*Data*.
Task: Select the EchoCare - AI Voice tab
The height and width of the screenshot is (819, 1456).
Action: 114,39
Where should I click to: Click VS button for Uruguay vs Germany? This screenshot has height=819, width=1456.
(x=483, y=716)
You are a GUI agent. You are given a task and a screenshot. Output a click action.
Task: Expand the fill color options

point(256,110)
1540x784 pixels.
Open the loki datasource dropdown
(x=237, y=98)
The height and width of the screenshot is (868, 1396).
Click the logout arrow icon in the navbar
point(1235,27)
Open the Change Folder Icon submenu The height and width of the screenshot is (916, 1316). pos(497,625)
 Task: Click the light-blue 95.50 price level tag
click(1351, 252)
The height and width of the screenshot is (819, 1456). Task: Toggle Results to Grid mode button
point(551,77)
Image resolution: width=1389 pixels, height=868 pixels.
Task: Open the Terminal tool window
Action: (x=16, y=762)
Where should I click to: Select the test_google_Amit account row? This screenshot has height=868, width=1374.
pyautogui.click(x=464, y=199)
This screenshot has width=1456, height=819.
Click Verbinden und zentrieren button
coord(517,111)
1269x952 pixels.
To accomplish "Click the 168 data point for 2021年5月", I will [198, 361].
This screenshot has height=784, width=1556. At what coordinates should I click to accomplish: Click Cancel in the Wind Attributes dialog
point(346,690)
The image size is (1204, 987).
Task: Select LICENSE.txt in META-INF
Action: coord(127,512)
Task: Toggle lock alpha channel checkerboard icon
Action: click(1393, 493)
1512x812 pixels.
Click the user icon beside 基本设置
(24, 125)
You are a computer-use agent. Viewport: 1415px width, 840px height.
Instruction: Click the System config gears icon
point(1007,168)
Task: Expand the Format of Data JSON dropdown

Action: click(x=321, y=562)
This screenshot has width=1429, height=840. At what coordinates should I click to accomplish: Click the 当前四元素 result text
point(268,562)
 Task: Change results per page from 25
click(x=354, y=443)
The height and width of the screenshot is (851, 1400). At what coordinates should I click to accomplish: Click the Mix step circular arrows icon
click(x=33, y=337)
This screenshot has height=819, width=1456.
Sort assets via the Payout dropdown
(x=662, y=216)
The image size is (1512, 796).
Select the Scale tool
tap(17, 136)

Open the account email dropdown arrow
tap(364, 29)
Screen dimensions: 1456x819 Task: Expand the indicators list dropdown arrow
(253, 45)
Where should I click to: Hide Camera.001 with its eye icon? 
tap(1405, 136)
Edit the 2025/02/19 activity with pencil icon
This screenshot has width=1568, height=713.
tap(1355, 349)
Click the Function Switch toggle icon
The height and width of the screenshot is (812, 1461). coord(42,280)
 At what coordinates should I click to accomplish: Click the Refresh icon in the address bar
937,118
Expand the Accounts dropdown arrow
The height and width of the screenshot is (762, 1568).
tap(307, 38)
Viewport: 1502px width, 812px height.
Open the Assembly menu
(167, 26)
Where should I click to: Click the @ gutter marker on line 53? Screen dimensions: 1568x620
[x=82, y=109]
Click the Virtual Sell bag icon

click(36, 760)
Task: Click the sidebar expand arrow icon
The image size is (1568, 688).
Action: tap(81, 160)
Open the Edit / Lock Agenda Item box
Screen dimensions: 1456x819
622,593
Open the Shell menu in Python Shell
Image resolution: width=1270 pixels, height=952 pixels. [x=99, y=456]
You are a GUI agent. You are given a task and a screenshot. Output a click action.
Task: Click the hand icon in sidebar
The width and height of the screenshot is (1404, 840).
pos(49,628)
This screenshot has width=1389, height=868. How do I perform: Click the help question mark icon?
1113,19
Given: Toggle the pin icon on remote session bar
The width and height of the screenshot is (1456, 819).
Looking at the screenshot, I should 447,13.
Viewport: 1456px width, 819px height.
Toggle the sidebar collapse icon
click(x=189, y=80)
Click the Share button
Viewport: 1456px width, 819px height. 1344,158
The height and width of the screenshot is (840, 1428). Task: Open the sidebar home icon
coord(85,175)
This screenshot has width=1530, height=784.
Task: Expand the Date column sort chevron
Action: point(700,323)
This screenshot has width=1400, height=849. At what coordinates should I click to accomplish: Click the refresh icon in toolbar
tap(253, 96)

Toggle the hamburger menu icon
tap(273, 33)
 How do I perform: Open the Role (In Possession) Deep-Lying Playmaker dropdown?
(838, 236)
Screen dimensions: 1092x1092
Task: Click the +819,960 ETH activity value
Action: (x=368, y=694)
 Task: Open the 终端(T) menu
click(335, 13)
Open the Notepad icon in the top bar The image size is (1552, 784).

*Work instructions*. Could you write out all the entries exactly as given?

*The completed task*.
Task: Select the EchoCare - AI Voice tab
The height and width of the screenshot is (819, 1456).
Action: 114,39
Where should I click to: Click VS button for Uruguay vs Germany? This screenshot has height=819, width=1456.
(x=483, y=716)
You are a GUI agent. You are given a task and a screenshot. Output a click action.
Task: Expand the fill color options

point(256,110)
1540x784 pixels.
Open the loki datasource dropdown
(x=237, y=98)
The height and width of the screenshot is (868, 1396).
Click the logout arrow icon in the navbar
point(1235,27)
Open the Change Folder Icon submenu The height and width of the screenshot is (916, 1316). pos(497,625)
 Task: Click the light-blue 95.50 price level tag
click(1351, 252)
The height and width of the screenshot is (819, 1456). Task: Toggle Results to Grid mode button
point(551,77)
Image resolution: width=1389 pixels, height=868 pixels.
Task: Open the Terminal tool window
Action: (x=16, y=762)
Where should I click to: Select the test_google_Amit account row? This screenshot has height=868, width=1374.
pyautogui.click(x=464, y=199)
This screenshot has width=1456, height=819.
Click Verbinden und zentrieren button
coord(517,111)
1269x952 pixels.
To accomplish "Click the 168 data point for 2021年5月", I will [198, 361].
This screenshot has height=784, width=1556. At what coordinates should I click to accomplish: Click Cancel in the Wind Attributes dialog
point(346,690)
The image size is (1204, 987).
Task: Select LICENSE.txt in META-INF
Action: coord(127,512)
Task: Toggle lock alpha channel checkerboard icon
Action: click(1393, 493)
1512x812 pixels.
Click the user icon beside 基本设置
(24, 125)
You are a computer-use agent. Viewport: 1415px width, 840px height.
Instruction: Click the System config gears icon
point(1007,168)
Task: Expand the Format of Data JSON dropdown

Action: click(x=321, y=562)
This screenshot has width=1429, height=840. At what coordinates should I click to accomplish: Click the 当前四元素 result text
point(268,562)
 Task: Change results per page from 25
click(x=354, y=443)
The height and width of the screenshot is (851, 1400). At what coordinates should I click to accomplish: Click the Mix step circular arrows icon
click(x=33, y=337)
This screenshot has height=819, width=1456.
Sort assets via the Payout dropdown
(x=662, y=216)
The image size is (1512, 796).
Select the Scale tool
tap(17, 136)

Open the account email dropdown arrow
tap(364, 29)
Screen dimensions: 1456x819 Task: Expand the indicators list dropdown arrow
(253, 45)
Where should I click to: Hide Camera.001 with its eye icon? 
tap(1405, 136)
Edit the 2025/02/19 activity with pencil icon
This screenshot has width=1568, height=713.
tap(1355, 349)
Click the Function Switch toggle icon
The height and width of the screenshot is (812, 1461). coord(42,280)
 At what coordinates should I click to accomplish: Click the Refresh icon in the address bar
937,118
Expand the Accounts dropdown arrow
The height and width of the screenshot is (762, 1568).
tap(307, 38)
Viewport: 1502px width, 812px height.
Open the Assembly menu
(167, 26)
Where should I click to: Click the @ gutter marker on line 53? Screen dimensions: 1568x620
[x=82, y=109]
Click the Virtual Sell bag icon

click(36, 760)
Task: Click the sidebar expand arrow icon
The image size is (1568, 688).
Action: tap(81, 160)
Open the Edit / Lock Agenda Item box
Screen dimensions: 1456x819
622,593
Open the Shell menu in Python Shell
Image resolution: width=1270 pixels, height=952 pixels. [x=99, y=456]
You are a GUI agent. You are given a task and a screenshot. Output a click action.
Task: Click the hand icon in sidebar
The width and height of the screenshot is (1404, 840).
pos(49,628)
This screenshot has width=1389, height=868. How do I perform: Click the help question mark icon?
1113,19
Given: Toggle the pin icon on remote session bar
The width and height of the screenshot is (1456, 819).
Looking at the screenshot, I should 447,13.
Viewport: 1456px width, 819px height.
Toggle the sidebar collapse icon
click(x=189, y=80)
Click the Share button
Viewport: 1456px width, 819px height. 1344,158
The height and width of the screenshot is (840, 1428). Task: Open the sidebar home icon
coord(85,175)
This screenshot has width=1530, height=784.
Task: Expand the Date column sort chevron
Action: point(700,323)
This screenshot has width=1400, height=849. At what coordinates should I click to accomplish: Click the refresh icon in toolbar
tap(253, 96)

Toggle the hamburger menu icon
tap(273, 33)
 How do I perform: Open the Role (In Possession) Deep-Lying Playmaker dropdown?
(838, 236)
Screen dimensions: 1092x1092
Task: Click the +819,960 ETH activity value
Action: (x=368, y=694)
 Task: Open the 终端(T) menu
click(335, 13)
Open the Notepad icon in the top bar The image size is (1552, 784).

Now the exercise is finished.